En novembre 2014, alors que des rumeurs circulaient sur l’accès inapproprié de ses employés aux données de ses clients, Uber affirma qu’elle avait une stricte politique d’interdiction d’accès à ces données, et que l’accès des employés serait désormais suivi. La FTC montra que ce n’était pas le cas, et que le contrôle fut entièrement abandonné neuf mois après.

En mai 2014, un pirate accéda à des informations personnelles stockées dans le nuage sur AWS sur plus de 100 000 de ses chauffeurs. La FTC prouva que Uber avait manqué à son obligation de sécuriser les données personnelles, en permettant à ses employés d’utiliser une seule clé pour accéder aux données, en n’exigeant pas d’autorisation à facteur multiple, et en stockant des informations sensibles dans le nuage sans les chiffrer.

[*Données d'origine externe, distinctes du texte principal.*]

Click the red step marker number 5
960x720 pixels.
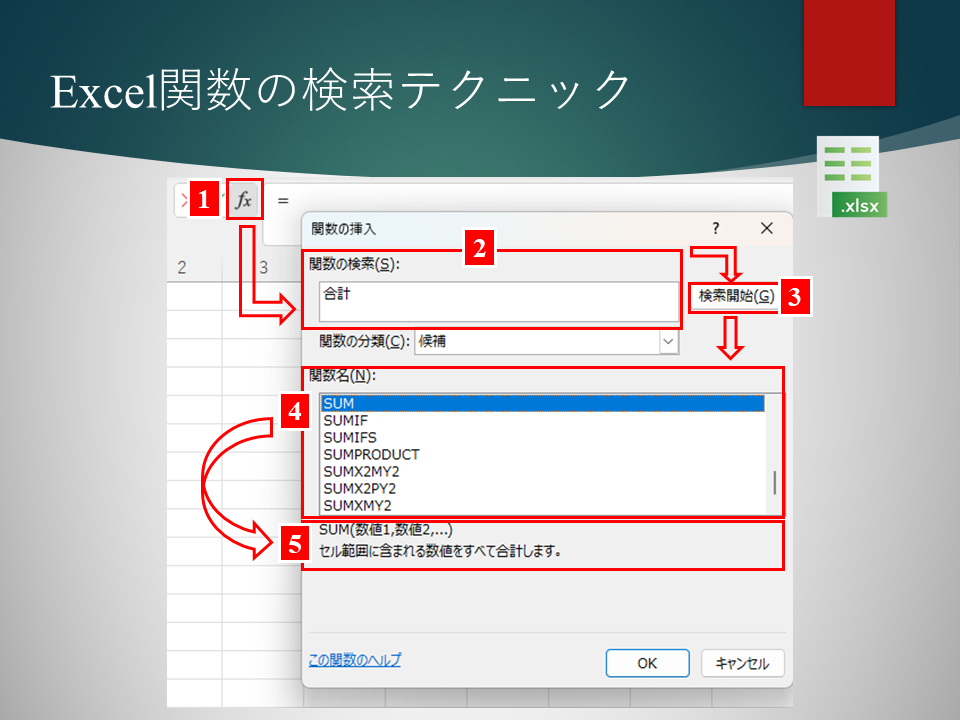tap(294, 545)
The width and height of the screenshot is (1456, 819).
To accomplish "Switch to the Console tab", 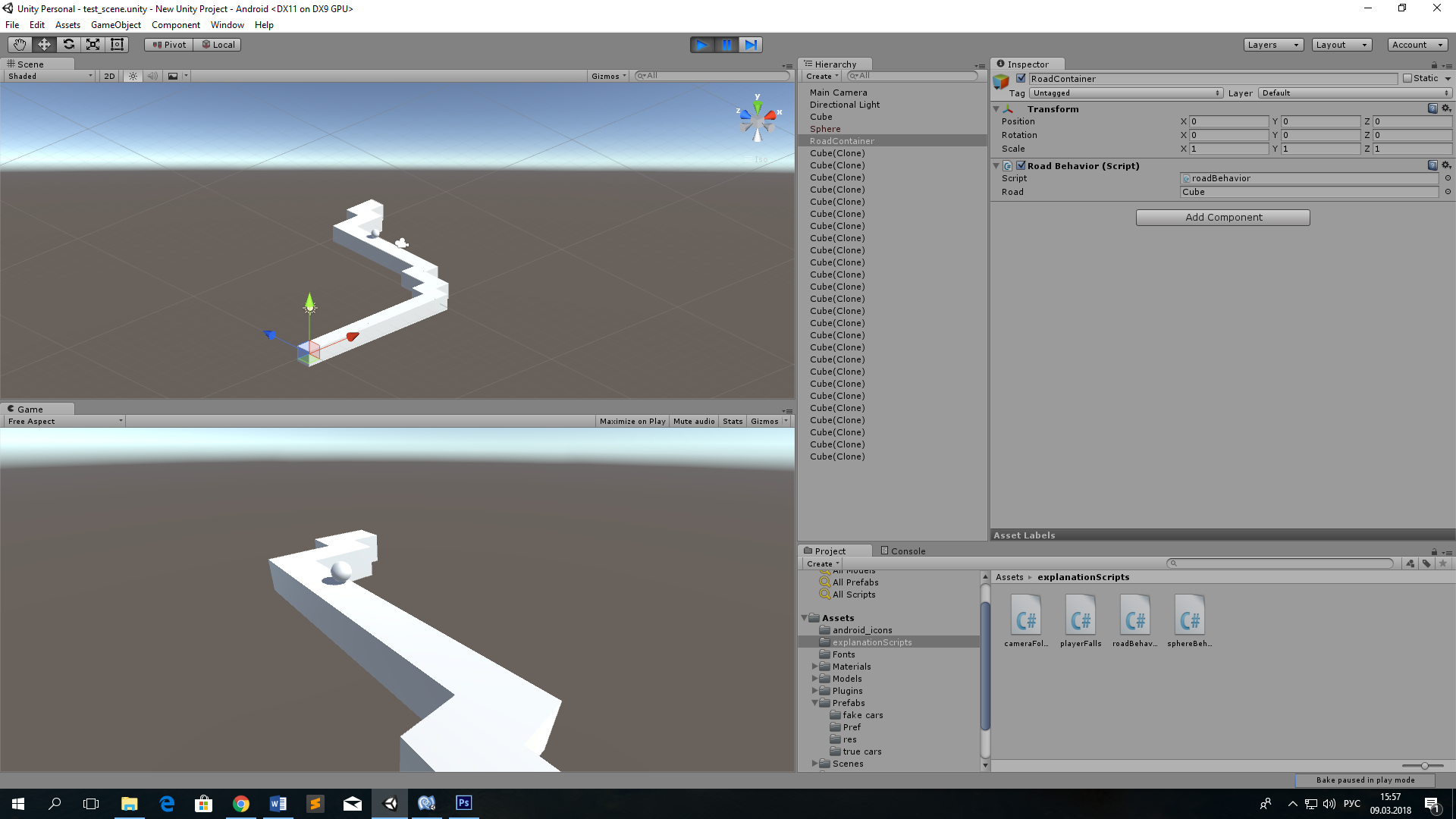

En août 2017, Uber Technologies conclu un accord avec la Federal Trade Commission (FTC), suite à ses déclarations trompeuses sur la confidentialité et la sécurité de ses données, l’entreprise s’engageant notamment à implémenter un programme extensif de protection des données personnelles connectées, et à se soumettre à des audits externes sur les 20 prochaines années.

Aujourd’hui, la FTC annonce que l’entreprise a accepté la révision de l’accord, avec des mesures encore plus strictes.

Car la FTC a appris après la signature de l’accord d’août 2017, que Uber avait caché, lors de l’enquête, avoir été victime d’un piratage en 2016, affectant les données personnelles de ses clients. Un piratage remarquablement similaire à celui de 2014, sur lequel la FTC enquêtait alors.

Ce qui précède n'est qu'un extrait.